Depremin ciddiyetinin, daha acılar bu kadar tazeyken dahi anlaşılamamış olduğu, acı bir gerçek olarak karşımızda duruyor. Çaresizlik ve maddi imkânların yetersizliği tamamen kafadan atma çözümler, düşünceler, şehir efsaneleri üretmeye başlamış. Çoğu insanda, mevcut durumunda hiçbir şeyi değiştirmeden hayatına devam edebileceği inancı hâkim. Herkes kulaktan dolma bilgilerle hareket ediyor.
Önümüzdeki dönemde, İstanbul (deprem tehdidi altında olan diğer büyük şehirlerde de) konutları depreme dayanıklı hâle getirme seferberliği ilan edilmesi lazım. Bu seferberliğin mali boyutu kadar iletişim ve psikoloji boyutu da önemli.
Çaresiz, endişeli ne yapacağını bilemeyen insanlara makul çözümler gösterebilmek önemli. Bu işin yerel mi, yoksa merkezi idareler tarafından mı yapılacağı konusu da elbette önemli. Kim üstlenirse üstlensin, bu seferberlikten rant üreten bir sistem çıkmamalı. Parası olanı koruyan, fakiri fukarayı “Ne yapalım, gücümüz buna yetti” durumunda çürük bir evin içinde depremle karşı karşıya bırakan her seferberlik yanlış olur, eksik olur, işlevsiz ve sonuçsuz olur.
Depreme dayanıklı konut, lüks bir şey olacaksa eğer, o durumda depremden korunmaktan söz edilemez. Birçok insan zaten kirada, ekonomik kriz dolayısıyla olabilecek en ucuz evlere tabiri caizse sığınmış durumda. Geçenlerde emlak sitelerine girip şöyle bir dolandım, kanım dondu. Fiyatlar 21 bin lira ile 180 bin lira arasında. Bir ailenin insanca yaşayabileceği sıradan iki artı bir dairenin fiyatı en az 40-50 bin liralara gelmişken, merkeze en uzak kule gibi toplu konutta “bir artı sıfır” diye ifade edilen tek oda daireler dahi 18 bin liradan başlarken insanların nasıl, hangi parayla evlerini güçlendirecekleri, evleri yeniden yapılır ya da depreme dayanıklı hâle getirilirken nerede barınacakları, ev sahibi olmayan, olamayanların bu süreçten nasıl etkileneceği dikkatle hesaplanmalı.

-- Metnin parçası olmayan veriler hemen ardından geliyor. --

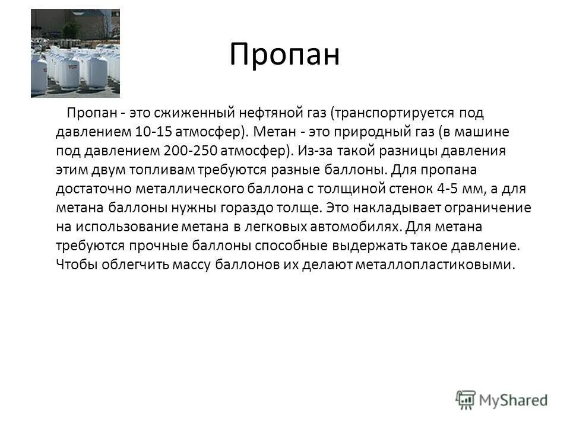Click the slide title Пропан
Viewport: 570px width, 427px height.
tap(284, 56)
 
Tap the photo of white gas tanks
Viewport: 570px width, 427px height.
tap(75, 53)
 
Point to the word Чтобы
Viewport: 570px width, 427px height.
tap(77, 265)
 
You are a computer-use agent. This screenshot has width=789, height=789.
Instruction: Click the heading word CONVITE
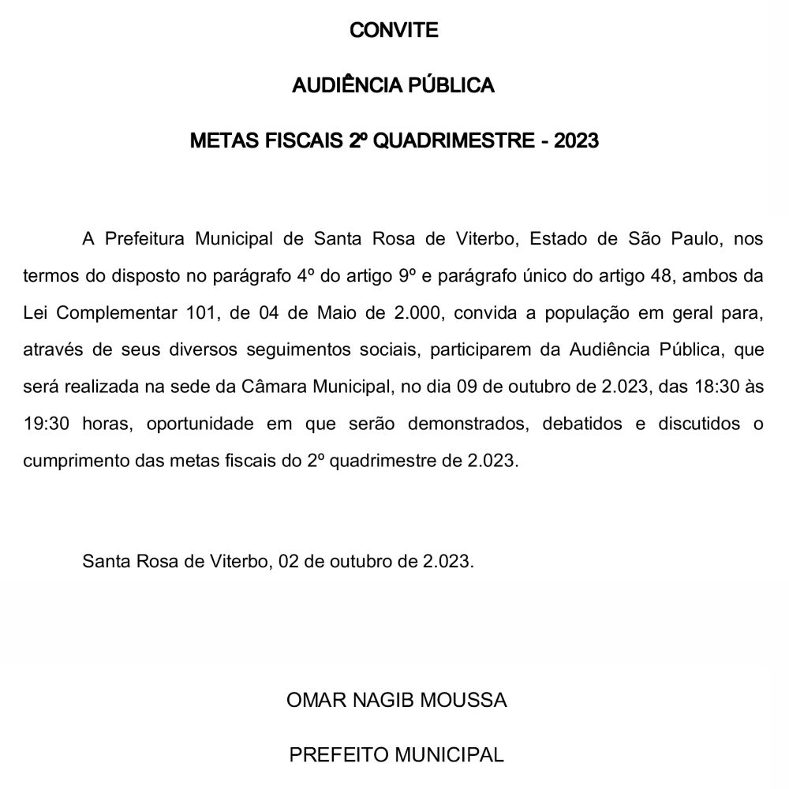coord(394,31)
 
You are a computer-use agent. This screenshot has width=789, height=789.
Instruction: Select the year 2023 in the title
coord(576,141)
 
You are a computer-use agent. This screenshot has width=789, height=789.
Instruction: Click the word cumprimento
coord(69,461)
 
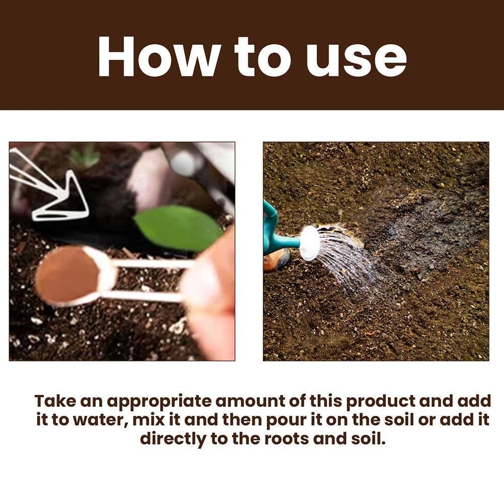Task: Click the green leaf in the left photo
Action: coord(178,228)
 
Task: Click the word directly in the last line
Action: coord(173,439)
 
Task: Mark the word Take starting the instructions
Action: coord(55,401)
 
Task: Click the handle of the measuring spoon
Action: coord(151,279)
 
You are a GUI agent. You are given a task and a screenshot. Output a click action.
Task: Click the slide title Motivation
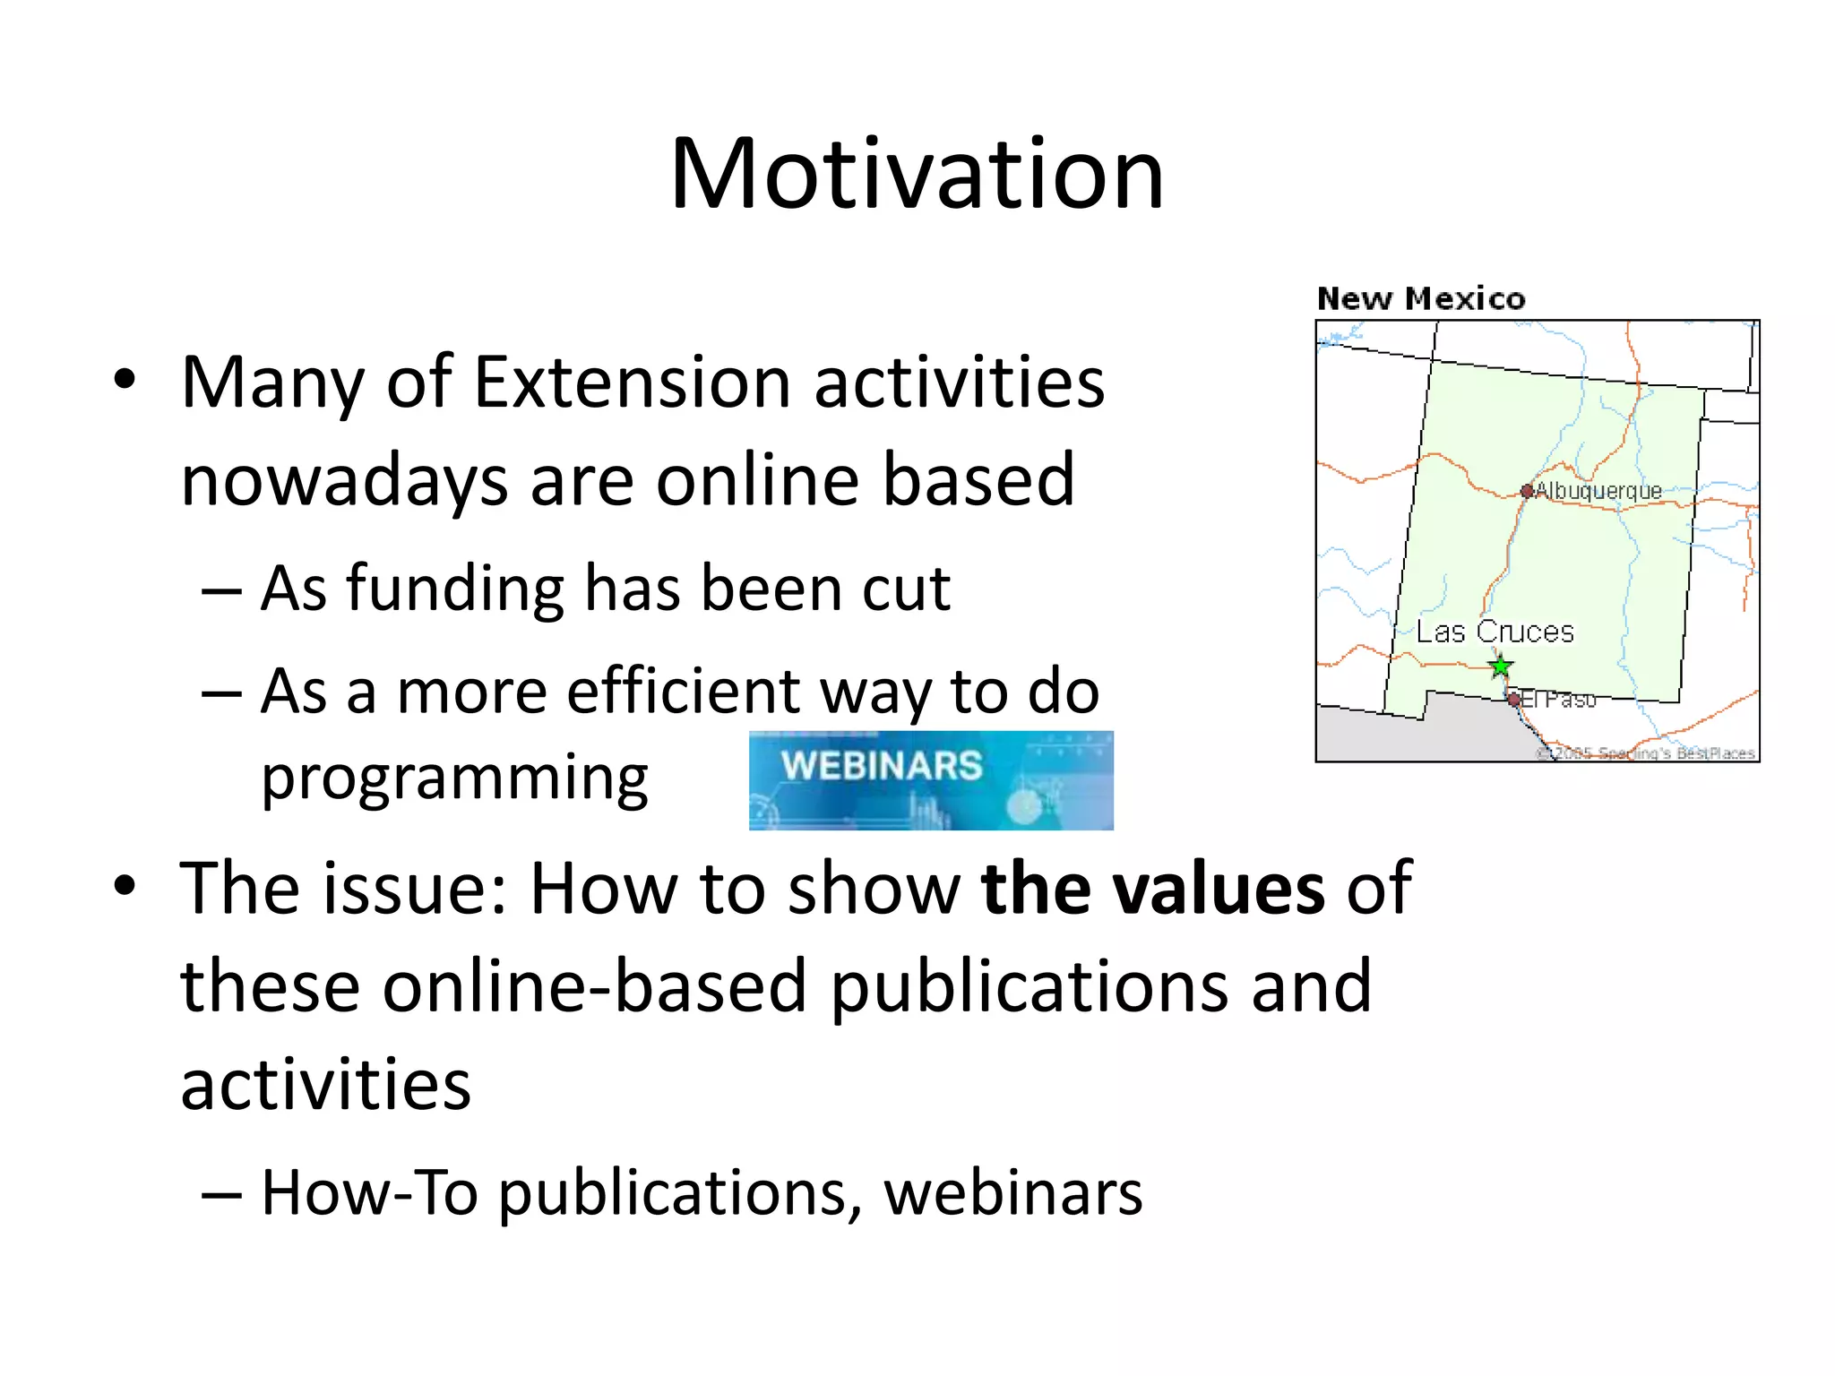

İnsanlar, bu parasızlıkta ve bu kiralarla depreme dayanıklılık konusunu kendilerinin karşılaması imkânsız bir lüks olarak görmeye başladı. Ben gördüklerimi, duyduklarımı aktarıyorum. Bu da beraberinde işi kader kısmete bırakmayı getiriyor. Gelecek 10 yılın yerel ve merkezi yönetimlerinin önündeki en önemli sınav bu olacak.